Ehlers-Danlos syndrome is a rare genetic condition that affects the way the body produces or processes collagen. It can cause a variety of symptoms ranging from joint hypermobility to life-threatening organ ruptures. However, one of the most common problems for people with Ehlers-Danlos is chronic pain.

For patients wishing to avoid opioid painkillers, medical marijuana may seem like a safer alternative. But how effective is cannabis for Ehlers-Danlos syndrome? Read on to find out.

What Is Ehlers-Danlos Syndrome?

Ehlers-Danlos syndrome (EDS) affects approximately 1 in 5000 people globally. It is an inherited disorder that causes the body to produce or process collagen abnormally.

Collagen is the protein responsible for giving strength and structure to the connective tissue.

It is a vital component of joints, ligaments, tendons, and skin. It also helps to form organs’ internal walls, including the blood vessels and digestive tract.

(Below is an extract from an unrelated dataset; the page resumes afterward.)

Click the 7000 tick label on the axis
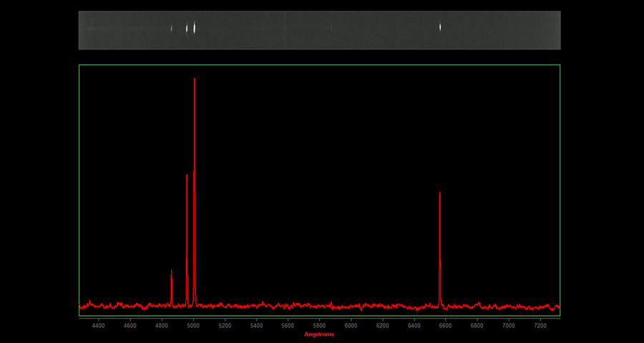This screenshot has width=644, height=343. [x=508, y=325]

Therefore, people with EDS may have symptoms that affect any of these structures.

Ehlers-Danlos Symptoms

There are at least 13 forms of EDS. Each has distinctive characteristics, but there is also a degree of overlap in their clinical features. Some of the most common EDS symptoms include:

  • Joint hypermobility
  • Frequent full or partial dislocations
  • Chronic pain
  • Early-onset osteoarthritis
  • Soft, fragile, loose, or elastic skin
  • Bruising easily
  • Increased risk of organ or blood vessel ruptures
  • Increased risk of prolapses or hernias
  • Cardiovascular disorders
  • Menstrual disorders
  • Increased risk of complications during pregnancy

Some forms of EDS can reduce life expectancy, usually due to cardiovascular complications. However, other types are less dangerous, and many people with EDS can live long, although somewhat restricted lives.

What Causes Ehlers-Danlos Syndrome?

EDS develops due to inherited mutations in the genes responsible for collagen production.

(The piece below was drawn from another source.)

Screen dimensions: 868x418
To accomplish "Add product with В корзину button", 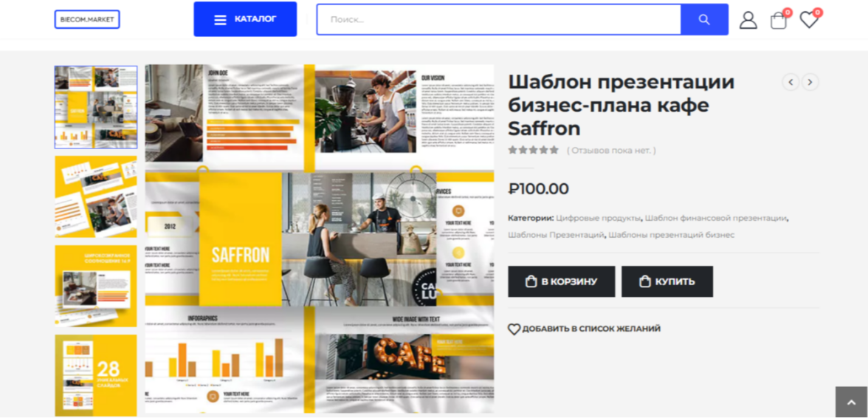I will pos(561,281).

Some forms of EDS follow an autosomal recessive pattern, meaning that both parents must carry the genetic mutations to pass them on. However, other types follow an autosomal dominant pattern and can be inherited from just one parent.

Traditional Ehlers-Danlos Treatments

There is no cure for EDS. Therefore, treatment aims to manage symptoms and reduce complications. Some of the most common treatments for EDS include:

  • Pain management, including opioid painkillers
  • Physical therapy
  • Assistive devices, such as mobility aids
  • Frequent cardiovascular workups
  • Psychological support

In some instances, surgery may be necessary. However, some types of EDS can increase the risk of complications such as bleeding, healing issues, and post-surgical hernias.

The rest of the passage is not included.